5. UN DÍA USÉ EL BOLÍGRAFO PARA ESCRIBIR A MI PADRE

Estábamos en Jerusalén, adonde habíamos ido para mi bas mitzvah. Mi madre quería celebrarlo en el Muro de las Lamentaciones, para que Bubbe y Zeyde, los padres de mi padre, pudieran asistir. Cuando Zeyde llegó a Palestina en 1938 dijo que nunca saldría de allí, y no salió. Quien quisiera verlo tenía que ir a su apartamento de la torre Kiryat Wolfson, con vistas al Knesset. Estaba lleno de muebles viejos y oscuros y fotos viejas y oscuras que habían llevado de Europa.

Por la tarde, bajaban las persianas metálicas para proteger de aquella luz cegadora todo lo que poseían, que no estaba hecho para resistir semejante clima.

Mi madre estuvo varias semanas buscando billetes baratos y al fin encontró tres a setecientos dólares en El AL. Para nosotros aún era mucho dinero, pero ella dijo que el fin lo valía. La víspera de mi bas mitzvah mamá nos llevó al mar Muerto. Bubbe también iba. Llevaba un sombrero de paja sujeto por una tira debajo de la barbilla. Cuando apareció en la puerta de la caseta, estaba impresionante con su bañador y la piel llena de frunces, hoyos y venitas azules.

No le quitábamos la vista de encima, observando cómo se ponía roja en las fuentes de aguas sulfurosas y cómo se le formaban gotitas de sudor bajo la nariz. Salió de las termas chorreando y la seguimos hasta la orilla del mar. Bird estaba de pie en el barro, con las piernas cruzadas.

—Si tienes ganas, hazlo en el agua —dijo Bubbe en voz alta.

Unas rusas corpulentas, embadurnadas de arcilla negra, nos miraron. Si Bubbe se dio cuenta, no lo demostró. Nosotros flotábamos boca arriba mientras ella nos vigilaba por debajo de su sombrero de ala ancha. Yo tenía los ojos cerrados, pero noté su sombra sobre mí.

—¿No tienes pechos? ¿Qué te pasa?

Sentí que me ardía la cara y fingí que no la oía.

—¿Sales con chicos? —me preguntó.

Bird se puso a escuchar.

—No —dije en voz baja.

—¿Qué?

—Noo.

—¿Por qué no?

—¡Tengo doce años!

—¡Y qué!
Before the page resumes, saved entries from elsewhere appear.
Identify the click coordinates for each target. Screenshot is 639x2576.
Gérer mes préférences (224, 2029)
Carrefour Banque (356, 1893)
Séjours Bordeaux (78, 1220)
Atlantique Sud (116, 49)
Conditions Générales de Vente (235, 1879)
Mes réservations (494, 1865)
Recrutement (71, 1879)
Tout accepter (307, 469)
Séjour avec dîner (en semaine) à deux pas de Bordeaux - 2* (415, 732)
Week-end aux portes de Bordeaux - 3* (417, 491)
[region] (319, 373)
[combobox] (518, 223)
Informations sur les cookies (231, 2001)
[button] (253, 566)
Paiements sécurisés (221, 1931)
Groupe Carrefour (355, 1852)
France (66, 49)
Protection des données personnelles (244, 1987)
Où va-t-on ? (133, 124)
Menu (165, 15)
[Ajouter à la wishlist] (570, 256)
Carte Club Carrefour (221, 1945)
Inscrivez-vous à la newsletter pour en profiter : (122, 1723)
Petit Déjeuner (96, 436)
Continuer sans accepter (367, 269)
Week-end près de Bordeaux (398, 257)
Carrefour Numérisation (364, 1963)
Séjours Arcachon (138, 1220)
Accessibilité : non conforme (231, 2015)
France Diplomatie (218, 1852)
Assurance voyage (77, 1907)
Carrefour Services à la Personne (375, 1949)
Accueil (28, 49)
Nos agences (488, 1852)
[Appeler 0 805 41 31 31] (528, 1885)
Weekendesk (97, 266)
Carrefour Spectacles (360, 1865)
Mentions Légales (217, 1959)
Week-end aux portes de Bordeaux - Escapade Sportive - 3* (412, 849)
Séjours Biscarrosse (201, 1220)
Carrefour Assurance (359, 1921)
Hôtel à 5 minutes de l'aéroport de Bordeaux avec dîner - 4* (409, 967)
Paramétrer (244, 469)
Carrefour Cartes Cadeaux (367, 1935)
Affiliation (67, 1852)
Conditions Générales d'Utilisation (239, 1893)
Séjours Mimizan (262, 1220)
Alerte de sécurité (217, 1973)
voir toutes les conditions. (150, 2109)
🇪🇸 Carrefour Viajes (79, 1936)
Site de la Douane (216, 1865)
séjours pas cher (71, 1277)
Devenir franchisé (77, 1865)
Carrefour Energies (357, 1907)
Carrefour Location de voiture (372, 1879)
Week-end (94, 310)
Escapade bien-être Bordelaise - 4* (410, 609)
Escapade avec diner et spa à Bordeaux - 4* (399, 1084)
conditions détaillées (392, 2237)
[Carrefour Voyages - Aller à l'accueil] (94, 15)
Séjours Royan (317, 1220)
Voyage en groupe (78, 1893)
A tu edad, yo salía con tres o cuatro. Eres joven y bonita, keynehore.

Moví los pies para alejarme de su busto gigantesco e imponente. Su voz me persiguió.
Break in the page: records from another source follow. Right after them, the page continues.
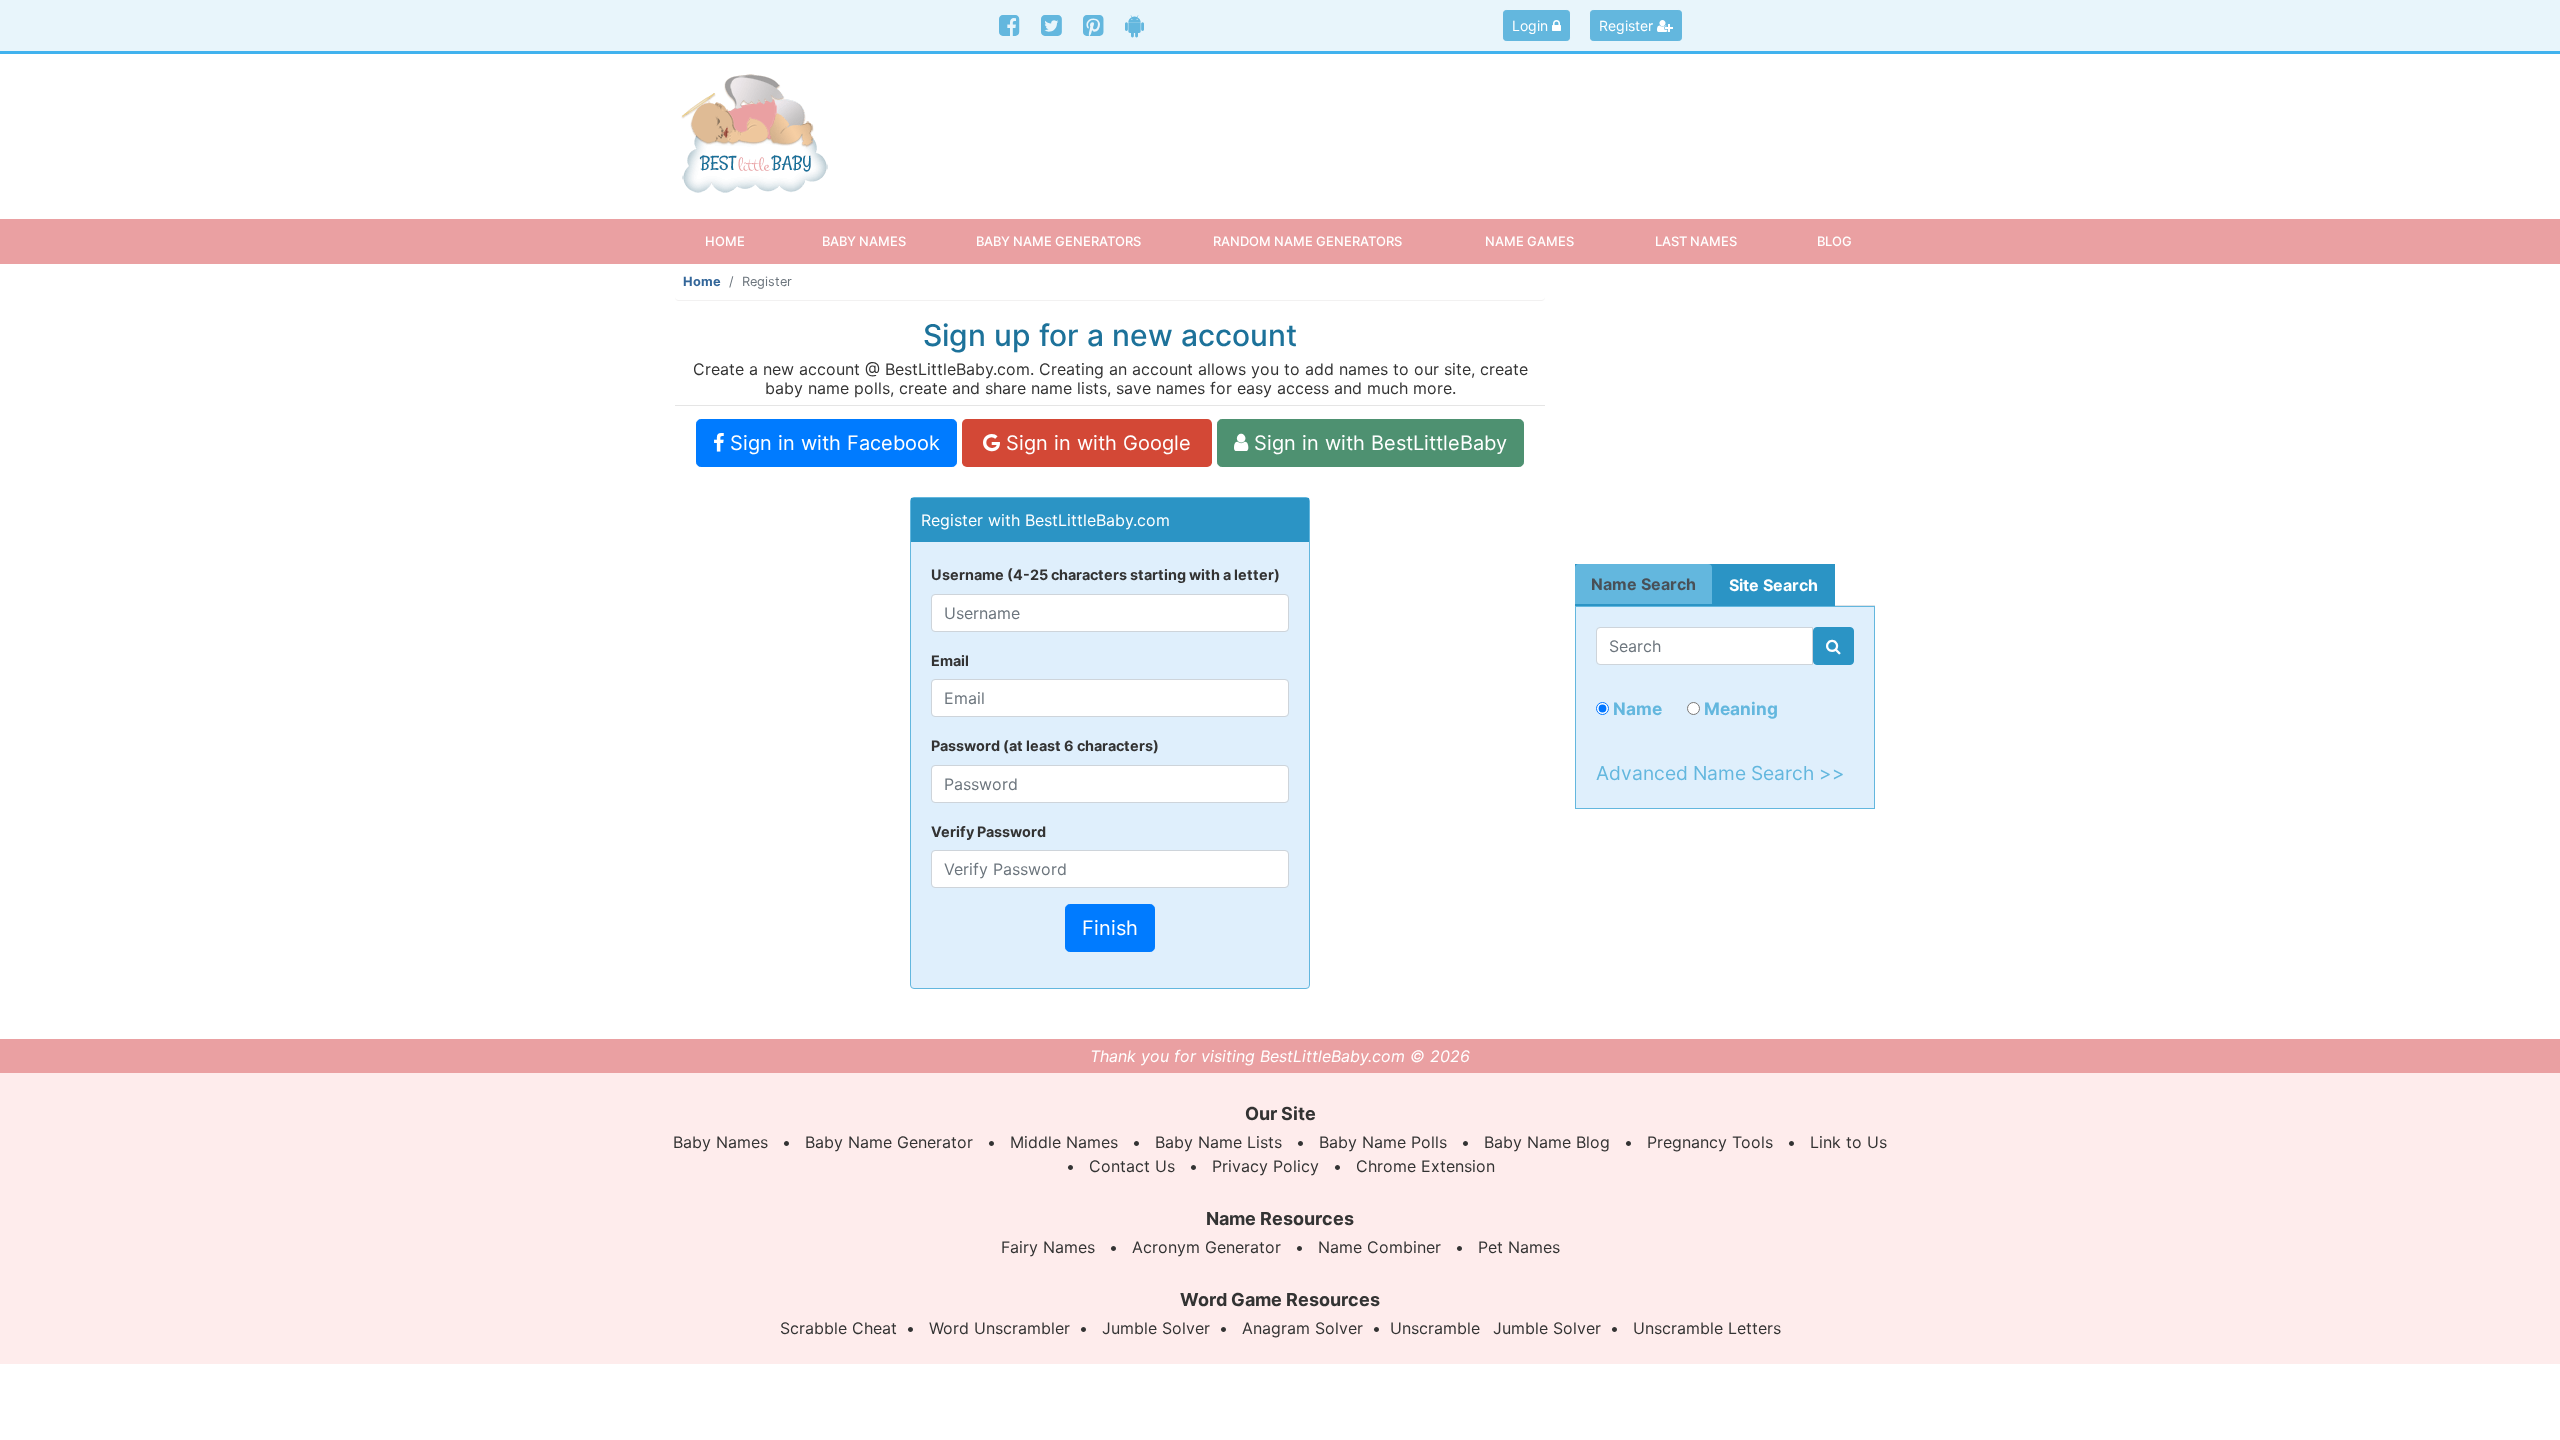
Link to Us (1848, 1142)
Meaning (1739, 708)
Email (950, 660)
—¡Pero eso no durará siempre!

Traté de ponerme de pie y resbalé en la arcilla. Recorrí aquellas aguas quietas con la mirada, buscando a mi madre, y al fin la distinguí. Estaba más allá del último bañista y seguía nadando.
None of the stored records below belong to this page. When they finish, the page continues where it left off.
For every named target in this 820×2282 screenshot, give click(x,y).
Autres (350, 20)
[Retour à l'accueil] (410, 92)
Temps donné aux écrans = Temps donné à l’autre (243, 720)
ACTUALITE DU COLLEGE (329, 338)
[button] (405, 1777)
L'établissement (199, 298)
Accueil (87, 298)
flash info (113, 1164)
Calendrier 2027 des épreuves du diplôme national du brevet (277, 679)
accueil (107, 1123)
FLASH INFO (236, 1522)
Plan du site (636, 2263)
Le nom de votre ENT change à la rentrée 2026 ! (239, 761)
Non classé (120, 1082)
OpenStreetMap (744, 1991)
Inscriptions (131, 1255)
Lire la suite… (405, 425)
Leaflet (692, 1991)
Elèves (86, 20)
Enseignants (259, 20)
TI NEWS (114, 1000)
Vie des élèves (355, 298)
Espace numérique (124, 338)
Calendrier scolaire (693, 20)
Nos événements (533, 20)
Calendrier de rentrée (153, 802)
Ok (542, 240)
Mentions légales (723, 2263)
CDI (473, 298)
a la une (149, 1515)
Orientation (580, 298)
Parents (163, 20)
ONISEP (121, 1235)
A la mañana siguiente, en el Muro de las Lamentaciones, el cuerpo aún me olía a azufre. Las grietas abiertas entre las grandes piedras estaban llenas de papelitos doblados. El rabino me dijo que, si quería, podía escribir una nota a Dios e introducirla en una grieta. Yo no creía en Dios y, en su lugar, escribí a mi padre: «Querido papá: Te escribo esto con el bolígrafo que me regalaste. Ayer Bird preguntó si sabías hacer la Heimlich y le dije que sí. También le dije que podías conducir un hovercraft. Por cierto, encontré tu tienda de campaña en el sótano. Seguramente, mamá no la vio cuando tiró todas tus cosas. Huele a moho, pero no tiene goteras. A veces la monto en el patio y me echo en ella pensando que también tú te habías echado allí dentro. Te escribo esto a pesar de que sé que no puedes leerlo. Un beso, Alma». Bubbe también escribió una nota.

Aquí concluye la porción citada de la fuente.